This module focuses on the development, to an advanced level, of core skills in primary and secondary source analysis and the ability to communicate research in a range of formats to academic and non-academic audiences.

You'll begin your studies in Block 1 by reviewing and interrogating the core principles of the discipline to understand what it means to be a historian. You'll survey the many different forms of history practised inside and outside the academy and examine the craft of the historian: research, analysis and communication.

From Block 2 onwards, you'll have the opportunity to specialise in the study of either early modern or modern Britain and Ireland. This will involve studying the approaches historians have taken in their research and writing on your chosen period. You'll become immersed in the key historiographical debates and trends, and be introduced to and acquire training in the use of sources peculiar to the period, for example, early modern images and manuscripts, and modern newspapers, sound recordings and moving images.

At Block 3, you'll move on to a detailed study of an individual theme entirely within one period or across both periods, also known as a longue durée approach. The options will be: early modern political communication and engagement; interpersonal violence from c.1500 to c.1970; and environment and landscape history from c.1750 to c.1970. You'll also learn about the value of collaboration in historical research.

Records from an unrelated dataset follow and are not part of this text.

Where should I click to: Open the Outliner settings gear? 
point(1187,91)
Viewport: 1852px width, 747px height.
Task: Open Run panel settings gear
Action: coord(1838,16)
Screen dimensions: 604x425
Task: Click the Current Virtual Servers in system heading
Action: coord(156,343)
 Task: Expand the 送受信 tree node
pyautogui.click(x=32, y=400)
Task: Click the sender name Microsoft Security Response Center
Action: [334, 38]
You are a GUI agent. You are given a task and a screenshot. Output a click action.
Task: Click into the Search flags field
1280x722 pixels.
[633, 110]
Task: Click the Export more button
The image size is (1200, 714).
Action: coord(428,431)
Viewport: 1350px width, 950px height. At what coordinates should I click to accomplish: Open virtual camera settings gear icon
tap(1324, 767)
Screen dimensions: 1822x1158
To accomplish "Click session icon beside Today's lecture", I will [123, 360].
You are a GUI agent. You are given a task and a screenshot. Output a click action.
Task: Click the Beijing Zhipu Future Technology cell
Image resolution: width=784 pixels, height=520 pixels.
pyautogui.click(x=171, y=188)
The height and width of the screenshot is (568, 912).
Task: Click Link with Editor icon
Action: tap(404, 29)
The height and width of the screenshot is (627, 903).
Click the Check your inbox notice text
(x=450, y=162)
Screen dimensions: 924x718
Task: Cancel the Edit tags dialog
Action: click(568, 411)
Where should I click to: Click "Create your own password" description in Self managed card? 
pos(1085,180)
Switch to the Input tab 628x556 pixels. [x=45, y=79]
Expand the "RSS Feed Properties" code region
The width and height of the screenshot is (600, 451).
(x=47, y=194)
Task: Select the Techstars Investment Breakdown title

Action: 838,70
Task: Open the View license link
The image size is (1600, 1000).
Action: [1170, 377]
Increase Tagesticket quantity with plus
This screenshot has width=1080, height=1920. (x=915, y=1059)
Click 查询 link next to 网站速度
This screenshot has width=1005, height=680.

Block 4 provides another opportunity for theme-based study. Again, depending on the time period you're specialising in, you'll choose from: bodies and health, c.1550 to c.1780; immigration to Britain and Ireland between c.1500 and c.1970; and the history of modern institutions. You'll also gain experience in the communication of research in different formats to non-academic audiences.

Throughout Blocks 3 and 4, you will be exposed to and receive training in using a wide range of specialist resources for primary source research.

You will learn

This module will:
  • familiarise you with key events which shaped either early modern or modern Britain and Ireland
  • expose you to historiographical trends in the study of either early modern or modern Britain and Ireland, including those at the forefront of academic history
  • develop, to an advanced level, your skills in the location, handling and analysis of a wide range of primary sources
  • prepare you for the planning and execution of an independent research project as part of MA in History part 2 (A884).

Teaching and assessment

Support from your tutor

You will have a tutor who will help you with the study material and mark and comment on your written work, and whom you can ask for advice and guidance. The module will be taught by means of real time online tutorials and online forums. Two day schools or online equivalents are envisaged which will provide an opportunity for further teaching and to meet with your peers.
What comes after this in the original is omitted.